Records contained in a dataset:
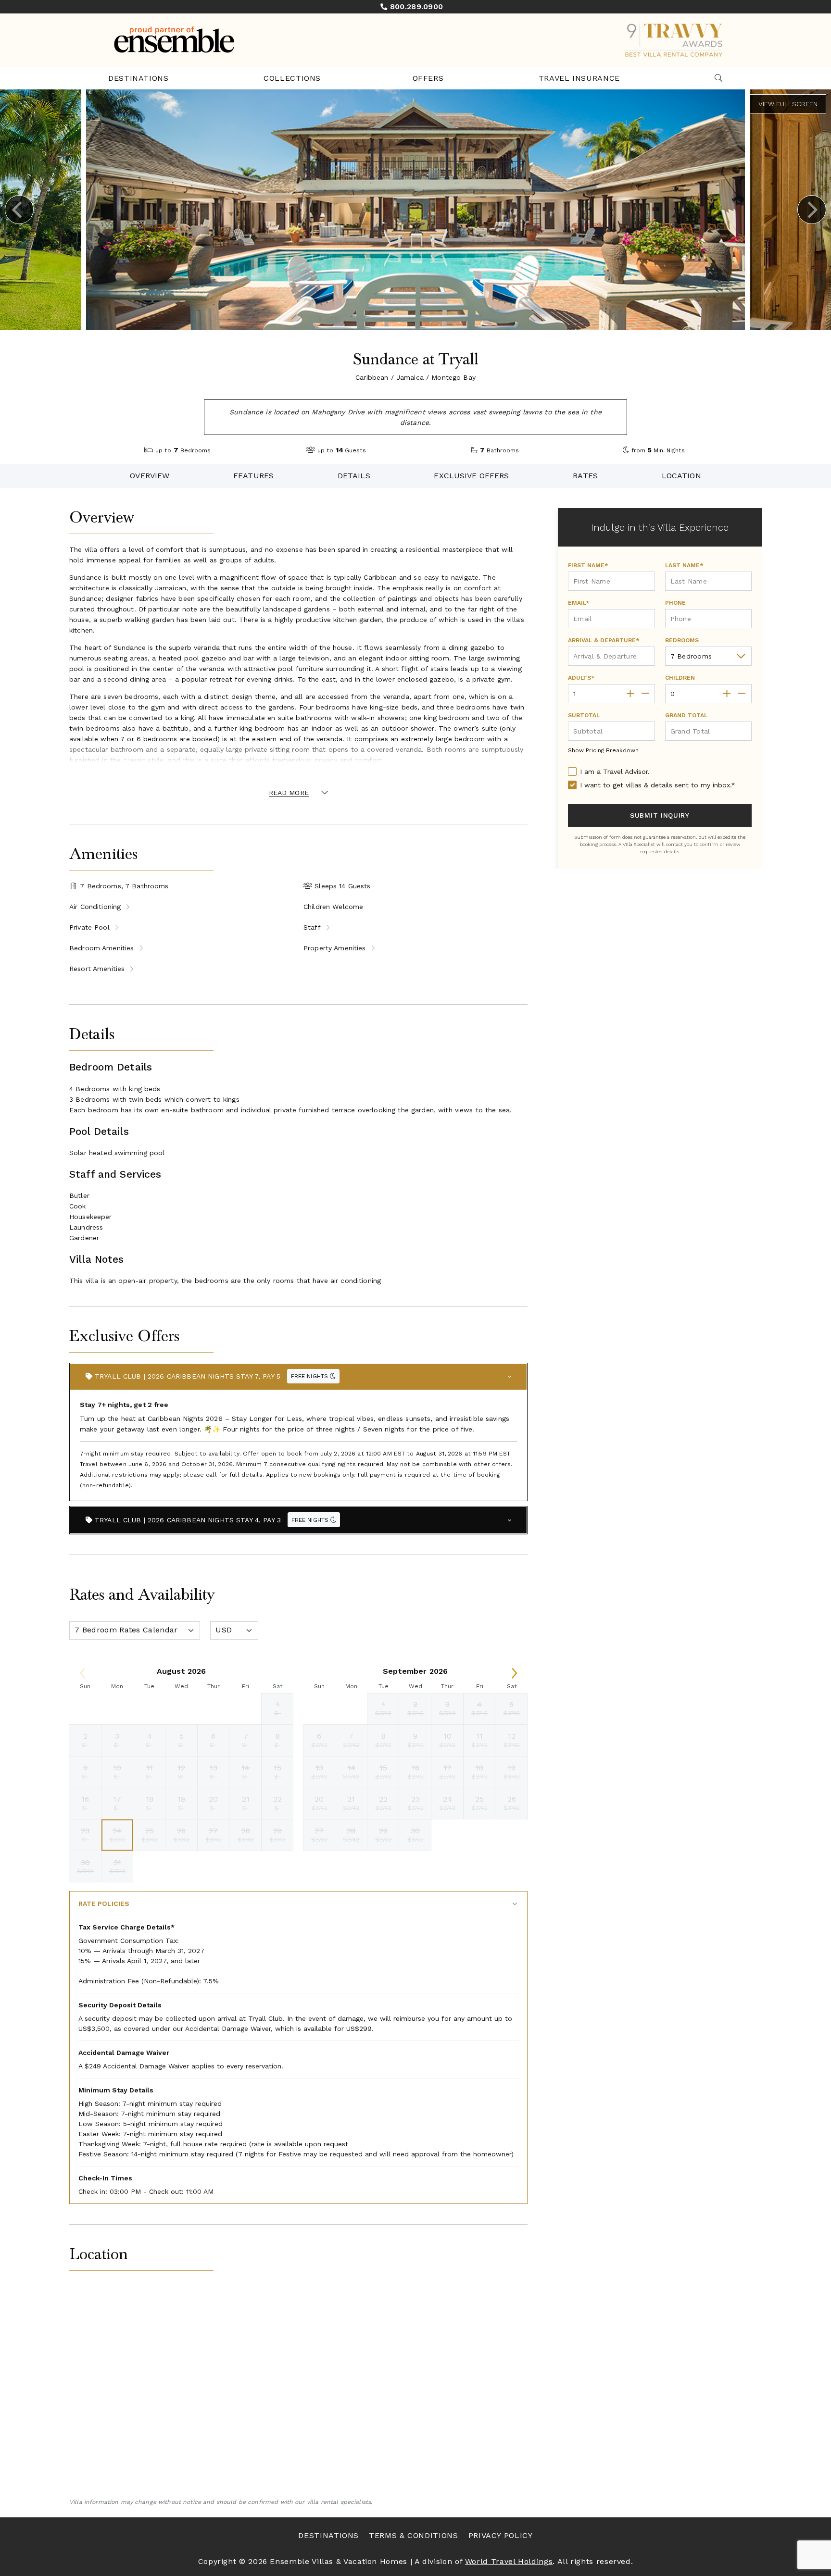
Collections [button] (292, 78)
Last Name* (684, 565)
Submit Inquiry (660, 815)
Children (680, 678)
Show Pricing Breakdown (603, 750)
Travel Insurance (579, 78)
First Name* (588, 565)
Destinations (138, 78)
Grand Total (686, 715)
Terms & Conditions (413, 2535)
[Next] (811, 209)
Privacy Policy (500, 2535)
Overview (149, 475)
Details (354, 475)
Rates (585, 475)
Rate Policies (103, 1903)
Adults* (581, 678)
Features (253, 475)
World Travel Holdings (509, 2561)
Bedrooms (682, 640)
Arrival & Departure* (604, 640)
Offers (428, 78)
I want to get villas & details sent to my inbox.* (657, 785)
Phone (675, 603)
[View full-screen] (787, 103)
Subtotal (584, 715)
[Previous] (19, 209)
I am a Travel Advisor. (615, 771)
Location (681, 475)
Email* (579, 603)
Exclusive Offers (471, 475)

==

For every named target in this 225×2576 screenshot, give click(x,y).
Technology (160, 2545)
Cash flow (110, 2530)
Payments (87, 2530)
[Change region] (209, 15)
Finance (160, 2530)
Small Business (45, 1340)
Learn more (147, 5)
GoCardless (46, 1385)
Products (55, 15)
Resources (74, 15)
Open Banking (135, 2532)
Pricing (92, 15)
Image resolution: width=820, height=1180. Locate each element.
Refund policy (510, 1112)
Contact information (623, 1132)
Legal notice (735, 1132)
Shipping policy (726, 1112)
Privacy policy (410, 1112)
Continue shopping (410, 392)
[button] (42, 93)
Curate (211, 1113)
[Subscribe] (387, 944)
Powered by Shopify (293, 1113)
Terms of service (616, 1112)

---

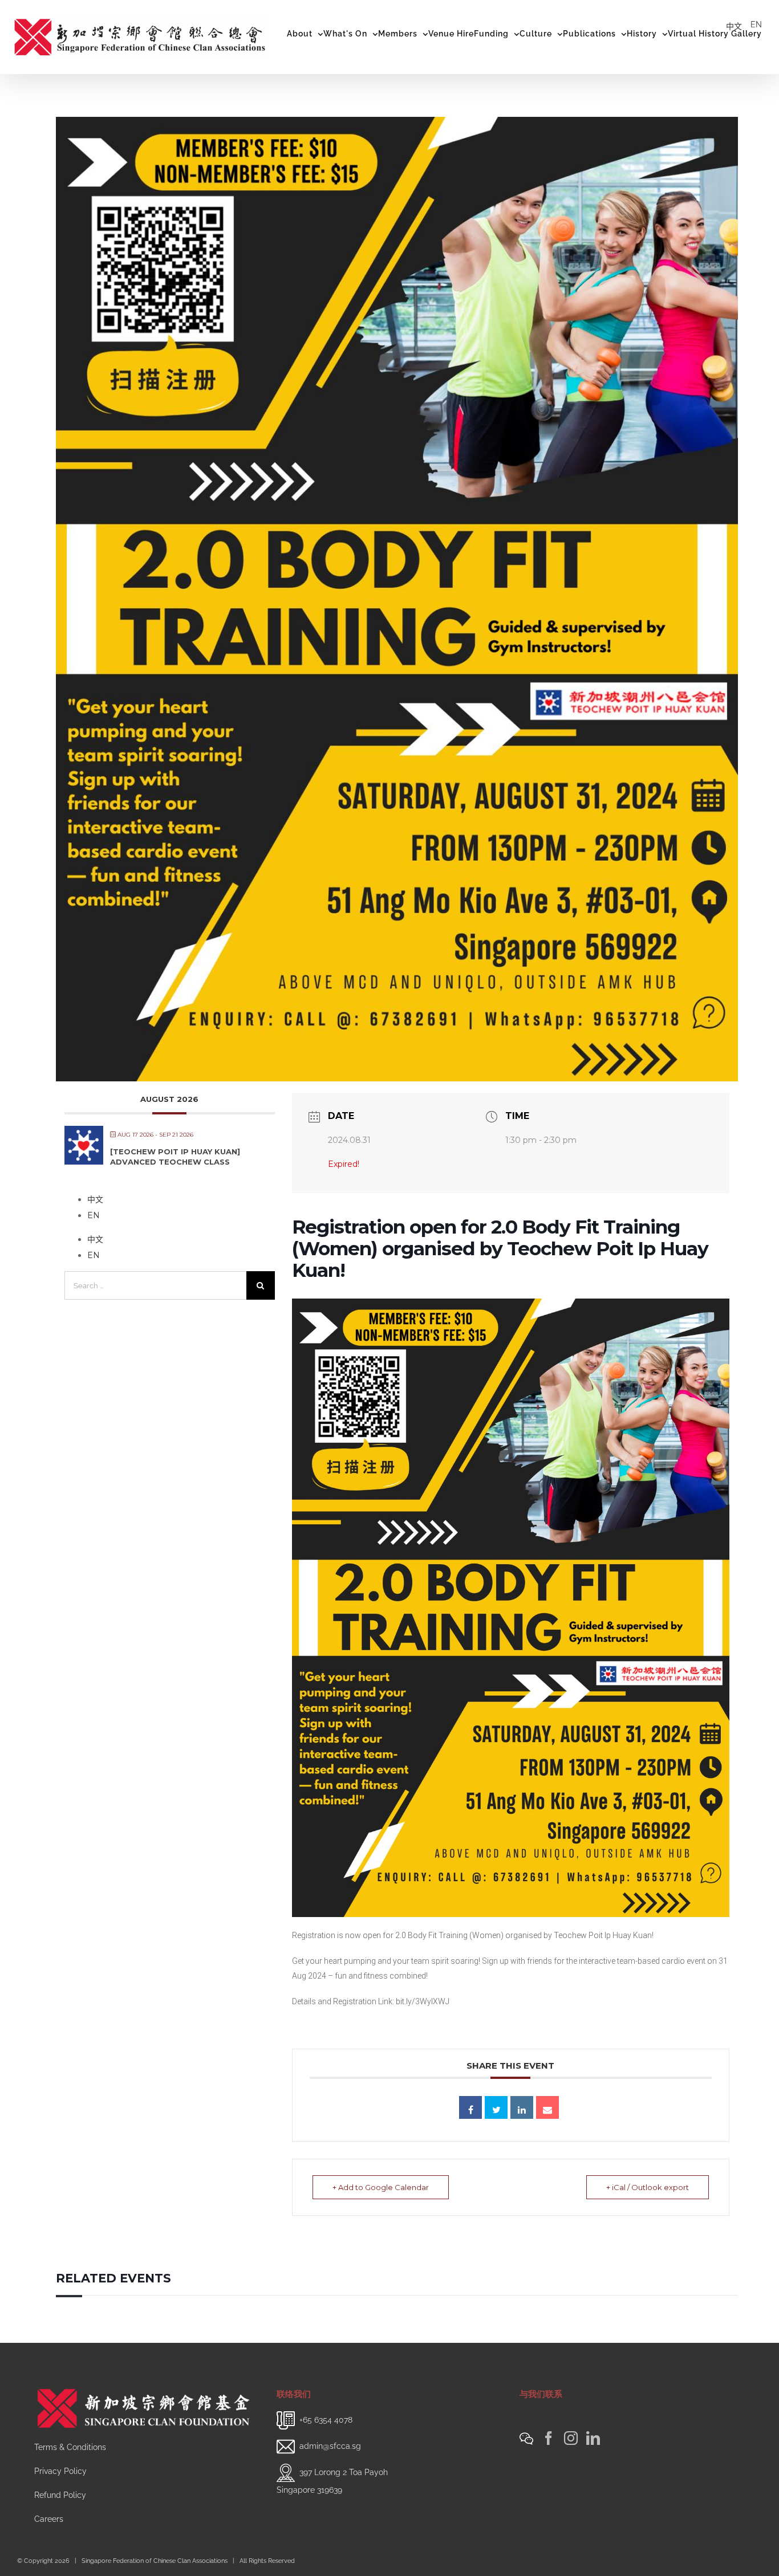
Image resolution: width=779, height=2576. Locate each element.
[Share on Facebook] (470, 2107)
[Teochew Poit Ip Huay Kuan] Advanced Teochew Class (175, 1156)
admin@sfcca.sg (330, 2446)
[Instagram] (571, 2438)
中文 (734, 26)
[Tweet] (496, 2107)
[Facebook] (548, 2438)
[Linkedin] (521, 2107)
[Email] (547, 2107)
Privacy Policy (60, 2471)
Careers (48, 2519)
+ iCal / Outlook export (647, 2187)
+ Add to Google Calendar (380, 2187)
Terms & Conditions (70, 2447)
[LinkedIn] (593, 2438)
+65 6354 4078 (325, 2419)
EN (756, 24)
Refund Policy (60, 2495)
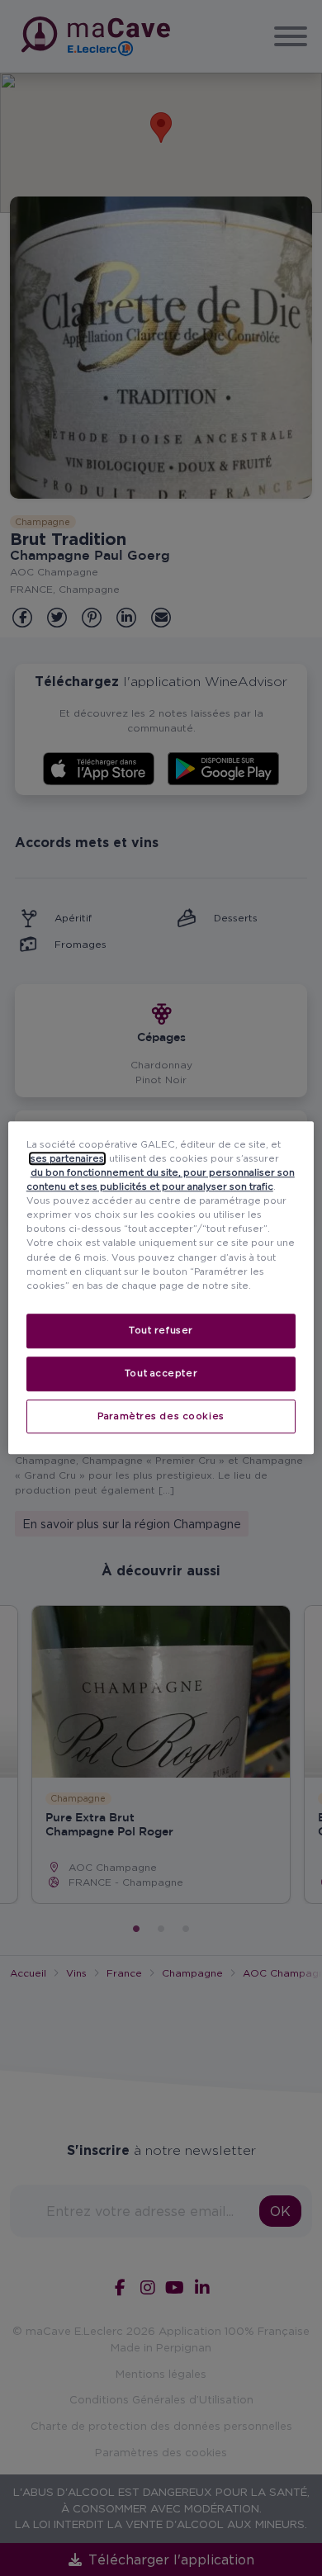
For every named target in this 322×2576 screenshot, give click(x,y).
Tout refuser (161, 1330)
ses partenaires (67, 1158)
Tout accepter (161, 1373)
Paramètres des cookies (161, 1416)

• [THE PROBLEM]: Looking only at the entries, count the lines that contain the word "every", then state that count and nothing else.

• [RESULT OF THIS TASK]: 2